• **WORK TO COMPLETE**:
Output only the lines below from the one containing "Figtree3 (132, 1362)" to the one containing "USA (251, 610)", exactly as written, both ends kept.

• **DATA LISTING**:
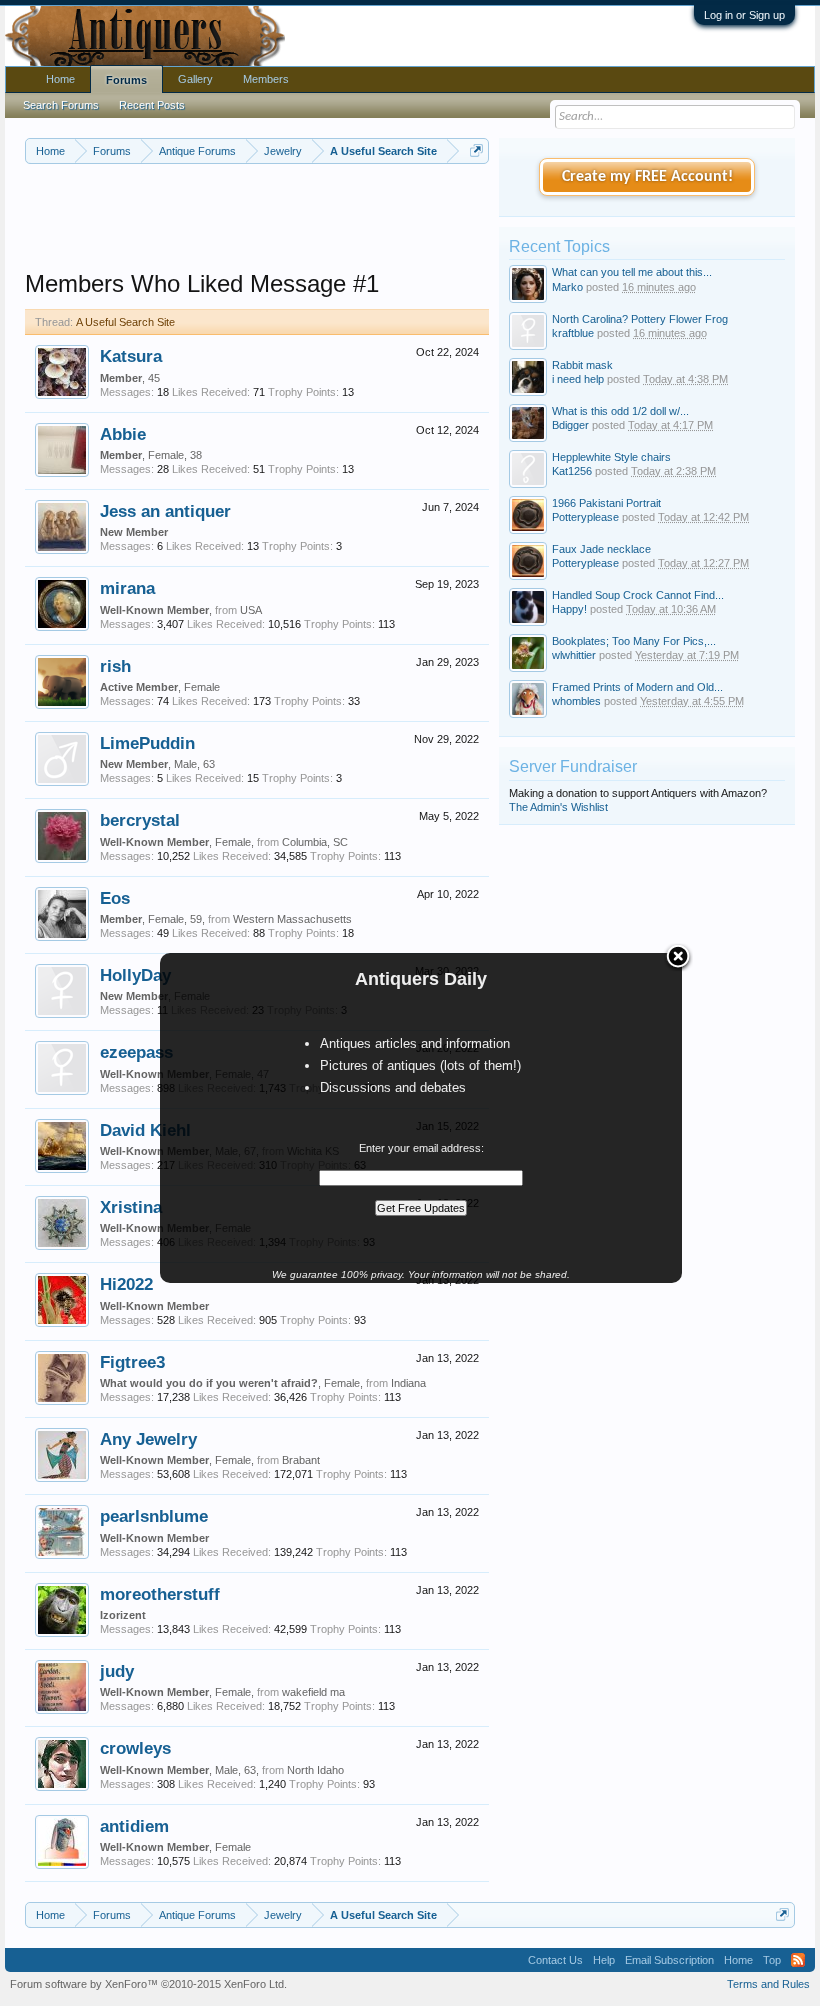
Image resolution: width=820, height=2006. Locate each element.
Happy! (569, 609)
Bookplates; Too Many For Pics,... (634, 641)
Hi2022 (126, 1284)
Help (604, 1960)
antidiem (134, 1826)
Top (772, 1960)
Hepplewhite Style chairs (611, 457)
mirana (127, 588)
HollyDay (135, 975)
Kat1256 (572, 471)
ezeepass (136, 1052)
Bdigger (570, 425)
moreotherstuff (160, 1594)
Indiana (408, 1383)
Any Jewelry (148, 1439)
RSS (798, 1960)
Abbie (123, 434)
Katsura (131, 356)
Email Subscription (669, 1960)
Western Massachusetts (292, 919)
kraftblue (573, 333)
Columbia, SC (315, 842)
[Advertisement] (389, 219)
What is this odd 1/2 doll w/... (620, 411)
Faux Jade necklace (601, 549)
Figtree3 (132, 1362)
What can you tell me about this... (632, 272)
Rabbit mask (582, 365)
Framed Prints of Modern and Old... (637, 687)
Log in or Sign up (744, 15)
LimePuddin (147, 743)
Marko (567, 287)
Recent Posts (152, 105)
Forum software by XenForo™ (148, 1984)
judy (117, 1671)
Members (266, 79)
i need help (578, 379)
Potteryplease (585, 517)
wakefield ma (313, 1692)
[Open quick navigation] (476, 150)
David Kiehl (145, 1130)
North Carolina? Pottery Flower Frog (640, 319)
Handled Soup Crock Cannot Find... (638, 595)
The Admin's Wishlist (558, 807)
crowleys (135, 1748)
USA (251, 610)
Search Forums (61, 105)
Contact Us (555, 1960)
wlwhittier (574, 655)
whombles (576, 701)
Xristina (131, 1207)
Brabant (301, 1460)
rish (115, 666)
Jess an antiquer (165, 511)
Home (60, 79)
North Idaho (315, 1770)
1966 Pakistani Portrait (606, 503)
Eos (115, 898)
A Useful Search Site (125, 322)
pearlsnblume (154, 1516)
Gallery (195, 79)
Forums (126, 80)
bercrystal (140, 820)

• **OUTPUT**:
Figtree3 (132, 1362)
What can you tell me about this... (632, 272)
Rabbit mask (582, 365)
Framed Prints of Modern and Old... (637, 687)
Log in or Sign up (744, 15)
LimePuddin (147, 743)
Marko (567, 287)
Recent Posts (152, 105)
Forum software by XenForo™ (148, 1984)
judy (117, 1671)
Members (266, 79)
i need help (578, 379)
Potteryplease (585, 517)
wakefield ma (313, 1692)
[Open quick navigation] (476, 150)
David Kiehl (145, 1130)
North Carolina? Pottery Flower Frog (640, 319)
Handled Soup Crock Cannot Find... (638, 595)
The Admin's Wishlist (558, 807)
crowleys (135, 1748)
USA (251, 610)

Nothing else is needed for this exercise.